There was a long enough pause that I could feel him debating with himself. “Ten minutes,” was the reply that won.
“Ten minutes,” I echoed and hung up. I dropped my phone back in my bag and stood up. “Ladies …”
“She’s ditching us.” Tricia cut to the chase.
“It’s the right thing to do,” I defended.
“I’ve seen him. It’s the right thing to do,” Cassady assured Tricia. She turned back to me for a hug and a kiss. “Call us in the morning. Me first or I’ll be hurt.”
“Don’t wreck my shoes,” Tricia warned. “And stay out of trouble.”
I should have listened to Tricia, parked my butt back down, and finished my brandy alexander. But no, I had to do the right thing. That’ll teach me.
Dear Molly, I recently
had to break some really bad news to a friend and another friend insisted on coming along with me. Okay, I’m a wimp—I should have told her to stay home. But still, was it wrong for me to imagine throwing my friend from the moving police car because she wouldn’t shut up about how horrible this was for her when it wasn’t her tragedy in any way, shape, or form? Signed, Vivid Imagination
It’s a habit I’ve developed in the two years I’ve been writing the column. When I’m in a stressful situation, it helps me to imagine a reader sending in a letter about said stress and asking my advice.

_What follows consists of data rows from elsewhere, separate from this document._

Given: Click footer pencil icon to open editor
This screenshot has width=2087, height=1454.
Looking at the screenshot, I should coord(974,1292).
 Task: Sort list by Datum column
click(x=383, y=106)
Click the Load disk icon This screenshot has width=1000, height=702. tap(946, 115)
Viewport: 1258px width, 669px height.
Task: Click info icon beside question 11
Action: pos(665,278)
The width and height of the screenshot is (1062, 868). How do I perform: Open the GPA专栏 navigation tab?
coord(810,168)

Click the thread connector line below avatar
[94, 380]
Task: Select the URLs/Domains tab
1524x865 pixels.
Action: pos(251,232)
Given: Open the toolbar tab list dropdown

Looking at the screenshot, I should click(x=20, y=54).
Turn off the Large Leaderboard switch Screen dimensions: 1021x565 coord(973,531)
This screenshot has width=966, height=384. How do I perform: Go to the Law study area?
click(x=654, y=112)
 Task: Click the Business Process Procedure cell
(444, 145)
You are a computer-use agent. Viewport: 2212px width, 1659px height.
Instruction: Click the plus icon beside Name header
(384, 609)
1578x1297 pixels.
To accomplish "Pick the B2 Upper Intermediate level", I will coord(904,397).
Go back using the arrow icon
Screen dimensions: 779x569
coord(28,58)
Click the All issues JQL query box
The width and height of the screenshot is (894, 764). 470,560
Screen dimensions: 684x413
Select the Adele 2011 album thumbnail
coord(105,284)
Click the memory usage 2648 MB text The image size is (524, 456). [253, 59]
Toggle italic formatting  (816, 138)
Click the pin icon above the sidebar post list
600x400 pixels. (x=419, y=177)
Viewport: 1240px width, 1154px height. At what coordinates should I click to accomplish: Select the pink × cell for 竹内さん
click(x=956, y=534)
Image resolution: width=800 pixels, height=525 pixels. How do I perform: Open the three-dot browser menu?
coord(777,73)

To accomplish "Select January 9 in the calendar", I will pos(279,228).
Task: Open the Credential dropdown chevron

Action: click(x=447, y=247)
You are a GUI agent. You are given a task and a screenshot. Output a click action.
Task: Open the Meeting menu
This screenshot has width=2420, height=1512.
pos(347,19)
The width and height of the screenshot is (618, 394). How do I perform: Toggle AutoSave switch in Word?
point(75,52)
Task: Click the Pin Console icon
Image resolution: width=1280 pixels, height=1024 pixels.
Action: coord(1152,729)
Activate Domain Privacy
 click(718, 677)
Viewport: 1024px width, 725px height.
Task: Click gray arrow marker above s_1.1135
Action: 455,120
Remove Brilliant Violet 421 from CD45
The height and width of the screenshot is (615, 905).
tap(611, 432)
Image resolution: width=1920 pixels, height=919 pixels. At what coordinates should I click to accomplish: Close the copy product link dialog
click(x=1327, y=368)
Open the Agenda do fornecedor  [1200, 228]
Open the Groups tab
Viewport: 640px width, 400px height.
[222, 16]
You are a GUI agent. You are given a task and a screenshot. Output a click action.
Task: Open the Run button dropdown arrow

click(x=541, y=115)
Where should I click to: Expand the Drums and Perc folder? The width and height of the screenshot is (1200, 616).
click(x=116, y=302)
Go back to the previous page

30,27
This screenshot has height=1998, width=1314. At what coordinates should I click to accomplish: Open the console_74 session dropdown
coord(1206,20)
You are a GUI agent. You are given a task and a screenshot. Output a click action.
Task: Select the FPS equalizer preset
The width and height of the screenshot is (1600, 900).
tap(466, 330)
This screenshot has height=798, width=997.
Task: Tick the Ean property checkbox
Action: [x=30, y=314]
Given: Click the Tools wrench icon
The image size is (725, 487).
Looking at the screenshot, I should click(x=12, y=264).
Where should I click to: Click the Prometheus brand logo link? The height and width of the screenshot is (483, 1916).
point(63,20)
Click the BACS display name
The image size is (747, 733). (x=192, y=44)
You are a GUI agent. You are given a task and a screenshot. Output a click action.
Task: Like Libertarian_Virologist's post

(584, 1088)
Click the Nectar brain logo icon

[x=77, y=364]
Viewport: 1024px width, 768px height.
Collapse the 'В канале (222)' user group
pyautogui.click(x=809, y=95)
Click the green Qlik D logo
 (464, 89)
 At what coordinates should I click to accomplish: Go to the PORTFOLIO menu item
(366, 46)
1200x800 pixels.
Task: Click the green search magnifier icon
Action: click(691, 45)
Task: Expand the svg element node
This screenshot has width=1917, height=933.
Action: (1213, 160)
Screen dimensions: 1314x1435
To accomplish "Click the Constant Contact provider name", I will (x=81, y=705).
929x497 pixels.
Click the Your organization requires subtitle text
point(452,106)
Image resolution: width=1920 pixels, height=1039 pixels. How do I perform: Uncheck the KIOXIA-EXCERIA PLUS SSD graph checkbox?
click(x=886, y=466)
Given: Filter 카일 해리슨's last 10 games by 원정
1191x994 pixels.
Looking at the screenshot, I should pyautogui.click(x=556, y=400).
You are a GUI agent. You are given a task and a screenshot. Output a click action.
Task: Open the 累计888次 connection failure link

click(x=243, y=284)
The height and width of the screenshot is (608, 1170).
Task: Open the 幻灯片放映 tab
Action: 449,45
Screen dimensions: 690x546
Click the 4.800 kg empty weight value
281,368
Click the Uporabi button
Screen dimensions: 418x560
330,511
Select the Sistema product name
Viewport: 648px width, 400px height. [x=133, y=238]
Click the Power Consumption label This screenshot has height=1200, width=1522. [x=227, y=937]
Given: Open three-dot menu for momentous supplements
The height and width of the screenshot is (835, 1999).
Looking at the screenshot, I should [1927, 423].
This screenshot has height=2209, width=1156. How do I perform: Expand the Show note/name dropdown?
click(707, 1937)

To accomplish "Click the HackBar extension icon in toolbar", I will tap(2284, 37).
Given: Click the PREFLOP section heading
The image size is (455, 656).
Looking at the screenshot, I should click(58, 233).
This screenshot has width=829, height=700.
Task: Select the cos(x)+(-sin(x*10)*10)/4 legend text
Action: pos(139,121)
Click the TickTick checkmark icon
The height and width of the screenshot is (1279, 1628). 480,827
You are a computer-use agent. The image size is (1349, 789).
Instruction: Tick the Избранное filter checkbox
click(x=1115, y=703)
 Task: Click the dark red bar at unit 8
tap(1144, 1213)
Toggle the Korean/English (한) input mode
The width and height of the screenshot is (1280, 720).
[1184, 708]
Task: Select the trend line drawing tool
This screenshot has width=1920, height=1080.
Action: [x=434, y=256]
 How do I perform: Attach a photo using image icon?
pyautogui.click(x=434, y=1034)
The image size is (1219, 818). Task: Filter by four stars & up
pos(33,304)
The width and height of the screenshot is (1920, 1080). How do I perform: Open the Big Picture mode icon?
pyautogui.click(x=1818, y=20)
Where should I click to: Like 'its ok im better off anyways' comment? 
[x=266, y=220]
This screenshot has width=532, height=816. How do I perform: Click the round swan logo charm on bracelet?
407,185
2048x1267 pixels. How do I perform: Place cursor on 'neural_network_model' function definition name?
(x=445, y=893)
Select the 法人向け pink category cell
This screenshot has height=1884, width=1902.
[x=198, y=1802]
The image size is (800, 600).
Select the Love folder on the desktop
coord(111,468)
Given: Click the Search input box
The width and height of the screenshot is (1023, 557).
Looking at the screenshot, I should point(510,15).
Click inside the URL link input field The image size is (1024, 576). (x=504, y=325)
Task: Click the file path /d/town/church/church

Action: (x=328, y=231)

I like to think of it as a creative way of gaining perspective on a problem. I’m sure my therapist would say that I’m emotionally distancing myself from the issue at hand, but I haven’t discussed it with her yet. There are bigger fish to fry.
So that’s why I was sitting in the back seat of the police car, trying not to watch Yvonne wail for the benefit of the detectives in the front seat, writing letters in my head. I was torn between the aforementioned desire to chuck her out the window and to tell Detective Lipscomb to stop at the first available corner so we could drop her off without actually injuring her. That was the more polite option, but it lacked the necessary emotional satisfaction element.